Retype each of the entries below exactly as written.

== Segment start ==

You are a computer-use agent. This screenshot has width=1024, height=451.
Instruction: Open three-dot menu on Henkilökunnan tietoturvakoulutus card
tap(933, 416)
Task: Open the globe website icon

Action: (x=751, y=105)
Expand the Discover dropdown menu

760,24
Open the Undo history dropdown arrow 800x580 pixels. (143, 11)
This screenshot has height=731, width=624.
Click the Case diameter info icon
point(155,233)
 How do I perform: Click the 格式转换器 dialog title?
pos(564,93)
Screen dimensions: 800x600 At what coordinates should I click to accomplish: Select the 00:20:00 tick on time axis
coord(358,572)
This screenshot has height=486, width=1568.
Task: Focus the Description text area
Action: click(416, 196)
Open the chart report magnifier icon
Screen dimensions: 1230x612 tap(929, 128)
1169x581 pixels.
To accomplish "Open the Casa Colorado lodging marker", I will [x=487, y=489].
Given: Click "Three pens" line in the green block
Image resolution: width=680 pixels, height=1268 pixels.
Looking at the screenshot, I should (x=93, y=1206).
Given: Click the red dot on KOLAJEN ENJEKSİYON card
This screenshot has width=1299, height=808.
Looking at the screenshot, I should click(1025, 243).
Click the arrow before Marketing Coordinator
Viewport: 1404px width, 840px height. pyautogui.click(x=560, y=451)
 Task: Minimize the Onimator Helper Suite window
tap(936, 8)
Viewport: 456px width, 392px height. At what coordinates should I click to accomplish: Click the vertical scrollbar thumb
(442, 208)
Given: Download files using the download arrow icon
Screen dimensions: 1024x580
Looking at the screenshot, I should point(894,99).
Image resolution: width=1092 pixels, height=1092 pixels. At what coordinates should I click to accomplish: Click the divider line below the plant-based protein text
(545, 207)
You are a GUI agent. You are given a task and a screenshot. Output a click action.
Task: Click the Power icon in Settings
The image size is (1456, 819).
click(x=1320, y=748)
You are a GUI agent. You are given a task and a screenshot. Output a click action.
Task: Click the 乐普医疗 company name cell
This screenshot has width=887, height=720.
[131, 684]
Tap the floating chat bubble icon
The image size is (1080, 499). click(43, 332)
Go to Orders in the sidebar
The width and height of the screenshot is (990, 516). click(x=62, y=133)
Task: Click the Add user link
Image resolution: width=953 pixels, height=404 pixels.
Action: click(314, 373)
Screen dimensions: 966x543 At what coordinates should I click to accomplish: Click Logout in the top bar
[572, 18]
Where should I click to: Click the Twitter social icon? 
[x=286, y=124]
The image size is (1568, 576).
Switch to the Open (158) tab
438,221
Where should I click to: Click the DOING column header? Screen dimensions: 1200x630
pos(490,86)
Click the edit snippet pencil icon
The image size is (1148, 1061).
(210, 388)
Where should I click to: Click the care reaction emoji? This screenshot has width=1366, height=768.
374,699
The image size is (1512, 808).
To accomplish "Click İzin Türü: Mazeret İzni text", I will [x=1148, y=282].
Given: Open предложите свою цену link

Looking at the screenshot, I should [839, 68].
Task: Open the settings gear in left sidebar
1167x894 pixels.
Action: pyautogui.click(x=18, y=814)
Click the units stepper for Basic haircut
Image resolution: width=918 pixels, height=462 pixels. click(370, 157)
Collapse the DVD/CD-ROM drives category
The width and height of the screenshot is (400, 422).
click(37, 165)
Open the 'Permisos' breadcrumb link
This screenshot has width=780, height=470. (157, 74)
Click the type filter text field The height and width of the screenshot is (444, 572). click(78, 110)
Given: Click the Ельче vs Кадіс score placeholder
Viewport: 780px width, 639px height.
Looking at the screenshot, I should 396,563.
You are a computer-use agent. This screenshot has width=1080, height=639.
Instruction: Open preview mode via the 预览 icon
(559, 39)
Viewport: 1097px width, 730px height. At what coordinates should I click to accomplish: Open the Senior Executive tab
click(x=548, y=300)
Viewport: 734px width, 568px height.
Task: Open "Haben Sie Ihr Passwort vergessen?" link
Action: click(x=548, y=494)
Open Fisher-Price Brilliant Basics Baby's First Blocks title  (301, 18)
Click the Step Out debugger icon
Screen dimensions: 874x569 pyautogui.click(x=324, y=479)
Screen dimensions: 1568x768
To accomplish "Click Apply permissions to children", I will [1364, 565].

== Segment end ==

Solution to this task:
You are a computer-use agent. This screenshot has width=1024, height=451.
Instruction: Open three-dot menu on Henkilökunnan tietoturvakoulutus card
tap(933, 416)
Task: Open the globe website icon

Action: (x=751, y=105)
Expand the Discover dropdown menu

760,24
Open the Undo history dropdown arrow 800x580 pixels. (143, 11)
This screenshot has height=731, width=624.
Click the Case diameter info icon
point(155,233)
 How do I perform: Click the 格式转换器 dialog title?
pos(564,93)
Screen dimensions: 800x600 At what coordinates should I click to accomplish: Select the 00:20:00 tick on time axis
coord(358,572)
This screenshot has height=486, width=1568.
Task: Focus the Description text area
Action: click(416, 196)
Open the chart report magnifier icon
Screen dimensions: 1230x612 tap(929, 128)
1169x581 pixels.
To accomplish "Open the Casa Colorado lodging marker", I will [x=487, y=489].
Given: Click "Three pens" line in the green block
Image resolution: width=680 pixels, height=1268 pixels.
Looking at the screenshot, I should (x=93, y=1206).
Given: Click the red dot on KOLAJEN ENJEKSİYON card
This screenshot has width=1299, height=808.
Looking at the screenshot, I should click(1025, 243).
Click the arrow before Marketing Coordinator
Viewport: 1404px width, 840px height. pyautogui.click(x=560, y=451)
 Task: Minimize the Onimator Helper Suite window
tap(936, 8)
Viewport: 456px width, 392px height. At what coordinates should I click to accomplish: Click the vertical scrollbar thumb
(442, 208)
Given: Download files using the download arrow icon
Screen dimensions: 1024x580
Looking at the screenshot, I should point(894,99).
Image resolution: width=1092 pixels, height=1092 pixels. At what coordinates should I click to accomplish: Click the divider line below the plant-based protein text
(545, 207)
You are a GUI agent. You are given a task and a screenshot. Output a click action.
Task: Click the Power icon in Settings
The image size is (1456, 819).
click(x=1320, y=748)
You are a GUI agent. You are given a task and a screenshot. Output a click action.
Task: Click the 乐普医疗 company name cell
This screenshot has width=887, height=720.
[131, 684]
Tap the floating chat bubble icon
The image size is (1080, 499). click(43, 332)
Go to Orders in the sidebar
The width and height of the screenshot is (990, 516). click(x=62, y=133)
Task: Click the Add user link
Image resolution: width=953 pixels, height=404 pixels.
Action: click(314, 373)
Screen dimensions: 966x543 At what coordinates should I click to accomplish: Click Logout in the top bar
[572, 18]
Where should I click to: Click the Twitter social icon? 
[x=286, y=124]
The image size is (1568, 576).
Switch to the Open (158) tab
438,221
Where should I click to: Click the DOING column header? Screen dimensions: 1200x630
pos(490,86)
Click the edit snippet pencil icon
The image size is (1148, 1061).
(210, 388)
Where should I click to: Click the care reaction emoji? This screenshot has width=1366, height=768.
374,699
The image size is (1512, 808).
To accomplish "Click İzin Türü: Mazeret İzni text", I will [x=1148, y=282].
Given: Open предложите свою цену link

Looking at the screenshot, I should [839, 68].
Task: Open the settings gear in left sidebar
1167x894 pixels.
Action: pyautogui.click(x=18, y=814)
Click the units stepper for Basic haircut
Image resolution: width=918 pixels, height=462 pixels. click(370, 157)
Collapse the DVD/CD-ROM drives category
The width and height of the screenshot is (400, 422).
click(37, 165)
Open the 'Permisos' breadcrumb link
This screenshot has width=780, height=470. (157, 74)
Click the type filter text field The height and width of the screenshot is (444, 572). click(78, 110)
Given: Click the Ельче vs Кадіс score placeholder
Viewport: 780px width, 639px height.
Looking at the screenshot, I should 396,563.
You are a computer-use agent. This screenshot has width=1080, height=639.
Instruction: Open preview mode via the 预览 icon
(559, 39)
Viewport: 1097px width, 730px height. At what coordinates should I click to accomplish: Open the Senior Executive tab
click(x=548, y=300)
Viewport: 734px width, 568px height.
Task: Open "Haben Sie Ihr Passwort vergessen?" link
Action: click(x=548, y=494)
Open Fisher-Price Brilliant Basics Baby's First Blocks title  (301, 18)
Click the Step Out debugger icon
Screen dimensions: 874x569 pyautogui.click(x=324, y=479)
Screen dimensions: 1568x768
To accomplish "Click Apply permissions to children", I will [1364, 565].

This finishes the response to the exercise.